- **Given text**:
<<<<
Archive

Monthly Archives: September 2010

Note: to see the backstory and justification of this proposal, please see the preceding post.

MARC-in-JSON is a proposed JSON schema for representing MARC records as JSON. It is the outgrowth of working with MARC data in MongoDB and is intended to be both a faithful representation of MARC as well as a logical and useful model to work natively in JSON-centric environments. Ideally, this serialization could eventually replace binary MARC as the default format. The round trip of a MARC-in-JSON record from MARC to JSON back to MARC is lossless and preserves field/subfield order.

An example MARC bibliographic record, represented as text:

LEADER 01471cjm a2200349 a 4500
001 5674874
005 20030305110405.0
007 sdubsmennmplu
008 930331s1963 nyuppn eng d
035 $9 (DLC) 93707283
906 $a 7 $b cbc $c copycat $d 4 $e ncip $f 19 $g y-soundrec
010 $a 93707283
028 02 $a CS 8786 $b Columbia
035 $a (OCoLC)13083787
040 $a OClU $c DLC $d DLC
041 0 $d eng $g eng
042 $a lccopycat
050 00 $a Columbia CS 8786
100 1 $a Dylan, Bob, $d 1941-
245 14 $a The freewheelin' Bob Dylan $h [sound recording].
260 $a [New York, N.Y.] : $b Columbia, $c [1963]
300 $a 1 sound disc : $b analog, 33 1/3 rpm, stereo. ; $c 12 in.
500 $a Songs.
511 0 $a The composer accompanying himself on the guitar ; in part with instrumental ensemble.
500 $a Program notes by Nat Hentoff on container.
>>>>
- **Set tasks**:
(a) In the MARC-in-JSON text, what does a round trip of a record from MARC to JSON and back to MARC preserve?
(b) Pick up the MARC-in-JSON text right after its final line and keep writing.
The data that comes next has no connection to the MARC-in-JSON text.

- **Data shown**:
<<<<
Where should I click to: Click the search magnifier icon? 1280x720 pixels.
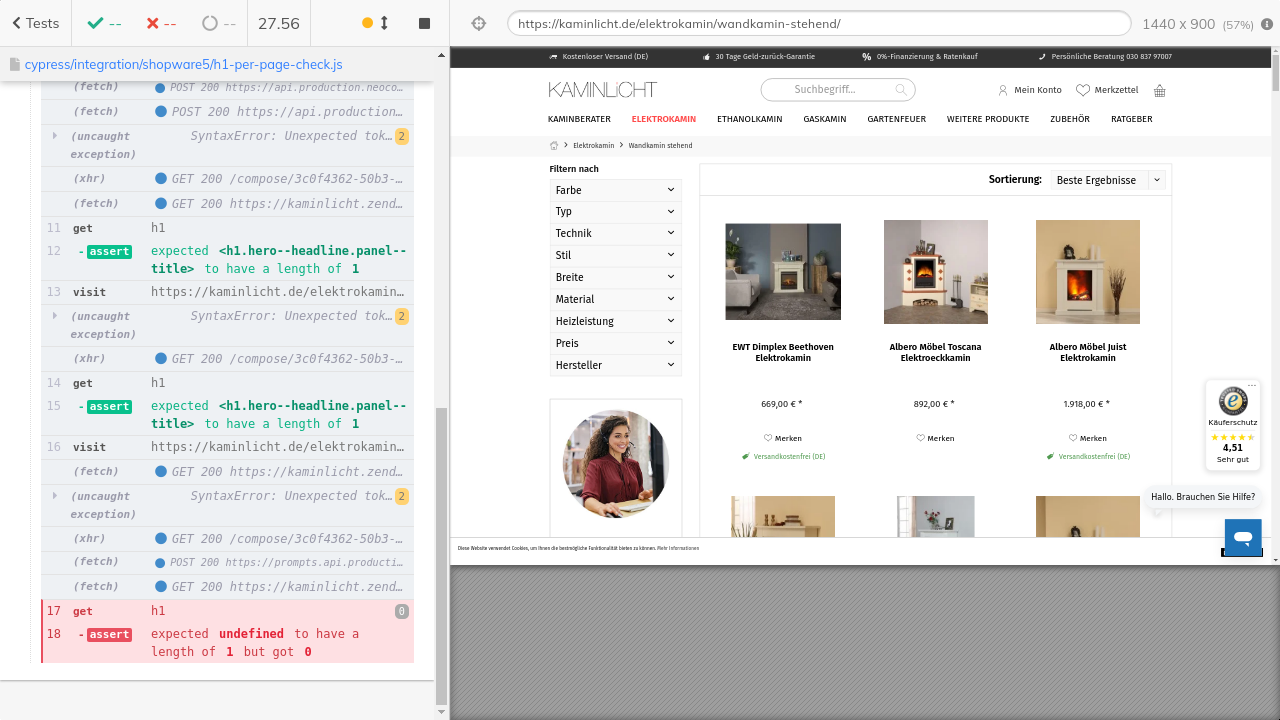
>>>>
- **Results of the exercise**:
(a) The round trip is lossless and keeps the field/subfield order.

(b)
505 0 $a Blowin' in the wind -- Girl from the north country -- Masters of war -- Down the highway -- Bob Dylan's blues -- A hard rain's a-gonna fall -- Don't think twice, it's all right -- Bob Dylan's dream -- Oxford town -- Talking World War III blues -- Corrina, Corrina -- Honey, just allow me one more chance -- I shall be free.
650 0 $a Popular music $y 1961-1970.
650 0 $a Blues (Music) $y 1961-1970.
856 41 $3 Preservation copy (limited access) $u http://hdl.loc.gov/loc.mbrsrs/lp0001.dyln
952 $a New
953 $a TA28
991 $b c-RecSound $h Columbia CS 8786 $w MUSIC

The same bibliographic record serialized as MARC-in-JSON would appear as follows (pretty-printed with whitespace and line breaks for readability):

{
    "leader":"01471cjm a2200349 a 4500",
    "fields":
    [
        {
            "001":"5674874"
        },
        {
            "005":"20030305110405.0"
        },
        {
            "007":"sdubsmennmplu"
        },
        {
            "008":"930331s1963    nyuppn              eng d"
        },
        {
            "035":
            {
                "subfields":
                [
                    {
                        "9":"(DLC)   93707283"
                    }
                ],
                "ind1":" ",
                "ind2":" "
            }
        },
        {
            "906":
            {
                "subfields":
                [
                    {
                        "a":"7"
                    },
                    {
                        "b":"cbc"
                    },
                    {
                        "c":"copycat"
                    },
                    {
                        "d":"4"
                    },
                    {
                        "e":"ncip"
                    },
                    {
                        "f":"19"
                    },
                    {
                        "g":"y-soundrec"
                    }
                ],
                "ind1":" ",
                "ind2":" "
            }
        },
        {
            "010":
            {
                "subfields":
                [
                    {
                        "a":"   93707283 "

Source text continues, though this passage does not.